Sally Rooney (2018), Normal People, Faber and Faber, London, pp. 266
This is the book you should take with you in summer to
remember what it feels like to read a great love story. It is small town
Ireland and two young people are in love as they move from high school through
college and are just about to begin life. It is that time of life when it is
perhaps the most awkward to write about love without sounding flippant or pedantic.
It is difficult to speak of love that is so young and unsure, yet when done
right it is the kind of quiet love that makes you yearn for good literature.
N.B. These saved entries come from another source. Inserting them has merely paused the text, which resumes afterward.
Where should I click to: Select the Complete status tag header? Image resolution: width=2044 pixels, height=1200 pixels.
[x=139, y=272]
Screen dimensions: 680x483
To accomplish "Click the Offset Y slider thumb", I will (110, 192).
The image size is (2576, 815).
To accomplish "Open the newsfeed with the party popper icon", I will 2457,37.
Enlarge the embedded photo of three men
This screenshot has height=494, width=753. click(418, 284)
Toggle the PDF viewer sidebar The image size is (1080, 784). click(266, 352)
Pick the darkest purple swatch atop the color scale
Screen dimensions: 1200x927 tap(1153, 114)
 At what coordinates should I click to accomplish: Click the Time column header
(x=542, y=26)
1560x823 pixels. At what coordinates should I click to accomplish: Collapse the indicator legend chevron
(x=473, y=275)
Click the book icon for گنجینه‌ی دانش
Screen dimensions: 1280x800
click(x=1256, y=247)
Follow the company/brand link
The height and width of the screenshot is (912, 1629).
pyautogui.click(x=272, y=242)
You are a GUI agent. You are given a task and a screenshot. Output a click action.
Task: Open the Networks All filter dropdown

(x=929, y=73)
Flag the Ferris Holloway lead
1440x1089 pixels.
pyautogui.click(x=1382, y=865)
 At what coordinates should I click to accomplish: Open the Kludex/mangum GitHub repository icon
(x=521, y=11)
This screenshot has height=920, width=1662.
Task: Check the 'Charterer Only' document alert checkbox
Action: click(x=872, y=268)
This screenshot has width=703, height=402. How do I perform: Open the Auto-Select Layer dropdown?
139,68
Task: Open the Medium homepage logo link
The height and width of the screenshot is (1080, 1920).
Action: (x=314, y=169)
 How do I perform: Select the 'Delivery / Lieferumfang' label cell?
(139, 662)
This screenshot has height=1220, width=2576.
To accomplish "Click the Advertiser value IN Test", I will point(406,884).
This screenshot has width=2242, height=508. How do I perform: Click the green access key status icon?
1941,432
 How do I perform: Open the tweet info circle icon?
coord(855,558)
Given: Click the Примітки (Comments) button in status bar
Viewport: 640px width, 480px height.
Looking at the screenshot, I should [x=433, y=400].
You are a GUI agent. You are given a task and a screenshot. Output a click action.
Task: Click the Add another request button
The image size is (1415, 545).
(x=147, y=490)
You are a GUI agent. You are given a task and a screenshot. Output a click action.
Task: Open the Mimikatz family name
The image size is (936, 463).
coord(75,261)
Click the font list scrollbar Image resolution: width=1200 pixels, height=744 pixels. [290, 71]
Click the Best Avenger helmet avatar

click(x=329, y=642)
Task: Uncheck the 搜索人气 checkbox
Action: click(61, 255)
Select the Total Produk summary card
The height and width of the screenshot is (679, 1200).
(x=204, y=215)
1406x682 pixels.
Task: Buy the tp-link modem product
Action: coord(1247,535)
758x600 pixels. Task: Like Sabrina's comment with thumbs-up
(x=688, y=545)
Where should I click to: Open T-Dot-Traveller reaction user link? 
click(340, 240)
Sally Rooney does it right. Not just in the convincing
way she portrays the protagonists, but also scooping up the sounds and smells
of the small town, the flavor of its people, the tone and tenor of high school
in the backwater stillness of the place, its intimacies and resentments. The
book brings to life those who have adapted themselves for life in a quiet town
that the world does not come to. It requires skill and an astute mindset to
stay full of life and happy in any place, but more so in a quaint little space dancing
to its own tune. The town is abuzz with news - rumours, love affairs, desertion,
quiet suicide, seething anger and the whole melodrama that makes life. And
amidst this are two people, vulnerable in their lack of self - consciousness,
who manage to escape that world without meaning to, and stay connected with
each other.
I admit it is difficult to write about it than read
and enjoy it. Grab a copy and have a lovely summer! There is an adaptation streaming
on Prime, but you are not going to, are you?